Since I know you are insatiably curious, I’ve enclosed this table as a bonus, which details the figures for the graph you just saw:
Raw error for all polling firms, by election
|Election||Far left||Left||Greens||Center||Right||Far right|
The raw error measures the distance between the weighted average of pollsters and the election results but also indicates the direction of that error. A positive error means that pollsters overvalued a given party, while a negative error indicates an undervaluation. PollsPosition calculations on nearly 800 polls in 15 elections. See our method for more details.
One point we often hear is that of the "shy voters", especially when it comes to the Front National (FN). Simply put, many voters would not dare to confess their FN preference to pollsters and would only reveal themselves on Election Day. If this were the case, we would observe a systematic undervaluation of the far right.
If you simply look at distribution of errors of all pollsters for every election, you notice that it is not the case. All parties combined, the average error is around 0, indicating that there is no bias in the market.
This is a good sign for the quality of French polls, but incites us to be cautious with our inferences: the error can go both ways and it is almost impossible to predict which way.
Distribution of raw errors for all pollsters, by party
However, we can see that the left and the far right stand out: their distribution is wider than that of the other parties, which means that the errors are more fragmented. Why do pollsters find it harder to estimate these two parties? Perhaps their electorate is more volatile? This seems credible for the left, currently in deep reconstruction, and subject to shifting coalitions with the Green party, the center or the far left, depending on the type of election.
It is harder to believe for the National Front, whose electorate is extremely loyal . Perhaps are the misfires - real or imagined – of Western pollsters for populist candidates pushing French institutes to overcompensate, creating new errors but in the opposite direction?

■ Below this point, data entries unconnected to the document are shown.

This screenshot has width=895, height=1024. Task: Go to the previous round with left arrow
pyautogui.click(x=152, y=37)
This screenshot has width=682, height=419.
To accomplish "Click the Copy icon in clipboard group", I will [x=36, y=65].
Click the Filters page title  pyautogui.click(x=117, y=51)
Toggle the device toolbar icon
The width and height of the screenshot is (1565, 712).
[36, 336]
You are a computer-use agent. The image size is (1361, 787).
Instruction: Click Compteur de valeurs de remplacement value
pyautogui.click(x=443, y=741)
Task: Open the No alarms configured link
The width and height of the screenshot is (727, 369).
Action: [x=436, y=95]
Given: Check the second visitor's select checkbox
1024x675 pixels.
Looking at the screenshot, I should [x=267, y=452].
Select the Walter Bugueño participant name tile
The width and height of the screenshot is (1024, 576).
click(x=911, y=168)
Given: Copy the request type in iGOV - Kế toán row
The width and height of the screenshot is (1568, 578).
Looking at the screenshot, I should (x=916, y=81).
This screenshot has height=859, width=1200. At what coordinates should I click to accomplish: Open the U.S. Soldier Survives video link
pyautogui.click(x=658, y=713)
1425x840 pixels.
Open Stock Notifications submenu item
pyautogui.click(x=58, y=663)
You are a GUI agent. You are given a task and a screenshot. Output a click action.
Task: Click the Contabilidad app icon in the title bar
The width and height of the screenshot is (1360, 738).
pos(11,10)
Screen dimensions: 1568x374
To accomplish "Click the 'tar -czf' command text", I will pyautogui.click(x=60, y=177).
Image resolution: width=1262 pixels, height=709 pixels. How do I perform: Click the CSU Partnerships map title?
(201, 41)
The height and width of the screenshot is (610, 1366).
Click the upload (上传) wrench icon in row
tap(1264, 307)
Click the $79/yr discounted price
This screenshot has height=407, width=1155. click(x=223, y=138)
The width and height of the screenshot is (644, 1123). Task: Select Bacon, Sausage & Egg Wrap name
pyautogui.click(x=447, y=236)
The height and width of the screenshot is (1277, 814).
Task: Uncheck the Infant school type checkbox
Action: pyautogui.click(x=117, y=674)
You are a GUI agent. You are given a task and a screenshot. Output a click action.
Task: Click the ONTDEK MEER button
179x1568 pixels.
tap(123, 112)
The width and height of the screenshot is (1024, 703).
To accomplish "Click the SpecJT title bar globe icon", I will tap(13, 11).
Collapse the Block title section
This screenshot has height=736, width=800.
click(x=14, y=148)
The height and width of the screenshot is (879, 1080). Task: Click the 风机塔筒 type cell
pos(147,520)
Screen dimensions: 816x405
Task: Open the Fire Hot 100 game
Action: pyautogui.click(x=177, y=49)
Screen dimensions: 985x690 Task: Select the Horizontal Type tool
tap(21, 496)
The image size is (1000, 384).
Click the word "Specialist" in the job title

The graph below shows that the current trend is to overvalue the FN after a period of undervaluation. In our database, over the last 5 elections, the FN has been overvalued 4 times. And the two biggest overvaluations took place during the last presidential and legislative elections - respectively 2.3 and 4.7 points. A trend we should keep in mind for Europeans elections, especially as pollsters are much less criticized when they overvalue the far right than when they undervalue it. In any case, this overvaluation makes it possible to firmly set aside the hypothesis of "shy voters" 1 .
Evolution of the raw error of all pollsters for the National Front and best fit line
In a nutshell, polls are not as bad as what the post-Brexit bashing suggested, but they are also not as good as what the first round of the 2017 French presidential election hinted. The public and the media must learn how to interpret polls probabilistically , keeping in mind a wide range of scenarios, in order to distinguish between a very close election and a real polling failure.
1 : Not only were there no Marine Le Pen shy voters, but there were also none for the FN - otherwise one would observe an overvaluation only during presidential elections.